*练习任务 A*: 把这篇 Flink 源码分析文章中从“2022-06-13 185”到“社区将立刻删除涉嫌侵权内容。”之间的部分重新写出，首尾都包括在内，并将其中的“版权”替换为“著作权”。

*源文档*:
%%

【Flink】（05）Apache Flink 漫谈系列 —— SocketWindowWordCount 程序执行过程源码分析2-阿里云开发者社区

【Flink】（05）Apache Flink 漫谈系列 —— SocketWindowWordCount 程序执行过程源码分析2

2022-06-13 185

版权

本文内容由阿里云实名注册用户自发贡献，版权归原作者所有，阿里云开发者社区不拥有其著作权，亦不承担相应法律责任。具体规则请查看《阿里云开发者社区用户服务协议》和《阿里云开发者社区知识产权保护指引》。如果您发现本社区中有涉嫌抄袭的内容，填写侵权投诉表单进行举报，一经查实，本社区将立刻删除涉嫌侵权内容。

本文涉及的产品

实时计算 Flink 版，5000CU*H 3个月

简介： 【Flink】（05）Apache Flink 漫谈系列 —— SocketWindowWordCount 程序执行过程源码分析2

四、操作数据流

进行具体的转换操作：

DataStream<WordWithCount> windowCounts = text
        .flatMap(new FlatMapFunction<String, WordWithCount>() {
            @Override
            public void flatMap(String value, Collector<WordWithCount> out) {
                for (String word : value.split("\\s")) {
                    out.collect(new WordWithCount(word, 1L));
                }
            }
        })
        .keyBy("word")
        .timeWindow(Time.seconds(5), Time.seconds(1))
        .reduce(new ReduceFunction<WordWithCount>() {
            @Override
            public WordWithCount reduce(WordWithCount a, WordWithCount b) {
                return new WordWithCount(a.word, a.count + b.count);
            }
        });

这段逻辑中，对数据流做了四次操作，分别是flatMap、keyBy、timeWindow、reduce，接下来分别介绍每个转换都做了些什么操作。

4.1 flatMap 转换

flatMap的入参是一个FlatMapFunction的具体实现，功能就是将接收到的字符串，按空格切割成不同单词，然后每个单词构建一个WordWithCount实例，然后向下游转发，用于后续的数据统计。然后调用DataStream的flatMap方法，进行数据流的转换，如下：

public <R> SingleOutputStreamOperator<R> flatMap(FlatMapFunction<T, R> flatMapper) {
   TypeInformation<R> outType = TypeExtractor.getFlatMapReturnTypes(clean(flatMapper),
         getType(), Utils.getCallLocationName(), true);
   /** 根据传入的flatMapper这个Function，构建StreamFlatMap这个StreamOperator的具体子类实例 */
   return transform("Flat Map", outType, new StreamFlatMap<>(clean(flatMapper)));
}
public <R> SingleOutputStreamOperator<R> transform(String operatorName, TypeInformation<R> outTypeInfo, OneInputStreamOperator<T, R> operator) {
   /** 读取输入转换的输出类型, 如果是MissingTypeInfo, 则及时抛出异常, 终止操作 */
   transformation.getOutputType();
   OneInputTransformation<T, R> resultTransform = new OneInputTransformation<>(
         this.transformation,
         operatorName,
         operator,
         outTypeInfo,
         environment.getParallelism());
   @SuppressWarnings({ "unchecked", "rawtypes" })

%%

*练习任务 B*: 照原样重复列表中从包含“Given: Open the Show Similar tool”的那一行到包含“coord(21,57)”的那一行之间的各行，首尾两行都算在内。

*来自某个集合的记录*:
%%

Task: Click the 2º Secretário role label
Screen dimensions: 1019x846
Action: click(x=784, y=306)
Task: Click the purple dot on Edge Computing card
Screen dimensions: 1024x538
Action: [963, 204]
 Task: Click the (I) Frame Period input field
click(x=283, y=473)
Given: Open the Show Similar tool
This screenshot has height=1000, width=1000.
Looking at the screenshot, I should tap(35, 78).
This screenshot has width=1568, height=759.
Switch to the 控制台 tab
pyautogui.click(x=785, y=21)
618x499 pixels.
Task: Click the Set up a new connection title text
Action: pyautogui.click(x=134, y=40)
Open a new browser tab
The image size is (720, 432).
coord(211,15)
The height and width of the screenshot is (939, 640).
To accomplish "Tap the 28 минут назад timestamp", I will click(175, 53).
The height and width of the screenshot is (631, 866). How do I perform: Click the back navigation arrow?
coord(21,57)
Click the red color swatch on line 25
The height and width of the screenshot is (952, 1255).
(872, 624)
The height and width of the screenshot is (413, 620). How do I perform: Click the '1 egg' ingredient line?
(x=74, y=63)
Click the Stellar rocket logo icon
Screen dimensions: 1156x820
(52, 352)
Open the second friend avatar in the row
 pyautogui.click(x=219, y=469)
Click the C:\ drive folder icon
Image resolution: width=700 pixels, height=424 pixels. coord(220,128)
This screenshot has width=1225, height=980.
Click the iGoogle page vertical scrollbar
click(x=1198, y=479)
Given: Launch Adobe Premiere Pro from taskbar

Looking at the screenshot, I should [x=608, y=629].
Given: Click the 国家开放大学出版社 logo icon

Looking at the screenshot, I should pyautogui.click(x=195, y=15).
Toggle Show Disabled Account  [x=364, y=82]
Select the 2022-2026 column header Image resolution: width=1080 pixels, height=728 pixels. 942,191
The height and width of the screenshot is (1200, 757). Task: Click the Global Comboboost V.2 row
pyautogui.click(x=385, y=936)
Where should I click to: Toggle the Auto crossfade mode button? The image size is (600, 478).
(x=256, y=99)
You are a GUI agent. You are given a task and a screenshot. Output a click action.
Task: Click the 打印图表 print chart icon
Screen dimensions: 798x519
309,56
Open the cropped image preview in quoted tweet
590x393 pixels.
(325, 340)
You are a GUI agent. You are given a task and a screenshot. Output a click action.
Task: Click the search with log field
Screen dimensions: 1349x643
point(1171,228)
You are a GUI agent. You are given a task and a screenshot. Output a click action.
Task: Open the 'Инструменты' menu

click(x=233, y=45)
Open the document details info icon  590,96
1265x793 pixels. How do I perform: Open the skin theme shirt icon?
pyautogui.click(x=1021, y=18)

%%

*任务回答 A*:
2022-06-13 185

著作权

本文内容由阿里云实名注册用户自发贡献，著作权归原作者所有，阿里云开发者社区不拥有其著作权，亦不承担相应法律责任。具体规则请查看《阿里云开发者社区用户服务协议》和《阿里云开发者社区知识产权保护指引》。如果您发现本社区中有涉嫌抄袭的内容，填写侵权投诉表单进行举报，一经查实，本社区将立刻删除涉嫌侵权内容。

*任务回答 B*:
Given: Open the Show Similar tool
This screenshot has height=1000, width=1000.
Looking at the screenshot, I should tap(35, 78).
This screenshot has width=1568, height=759.
Switch to the 控制台 tab
pyautogui.click(x=785, y=21)
618x499 pixels.
Task: Click the Set up a new connection title text
Action: pyautogui.click(x=134, y=40)
Open a new browser tab
The image size is (720, 432).
coord(211,15)
The height and width of the screenshot is (939, 640).
To accomplish "Tap the 28 минут назад timestamp", I will click(175, 53).
The height and width of the screenshot is (631, 866). How do I perform: Click the back navigation arrow?
coord(21,57)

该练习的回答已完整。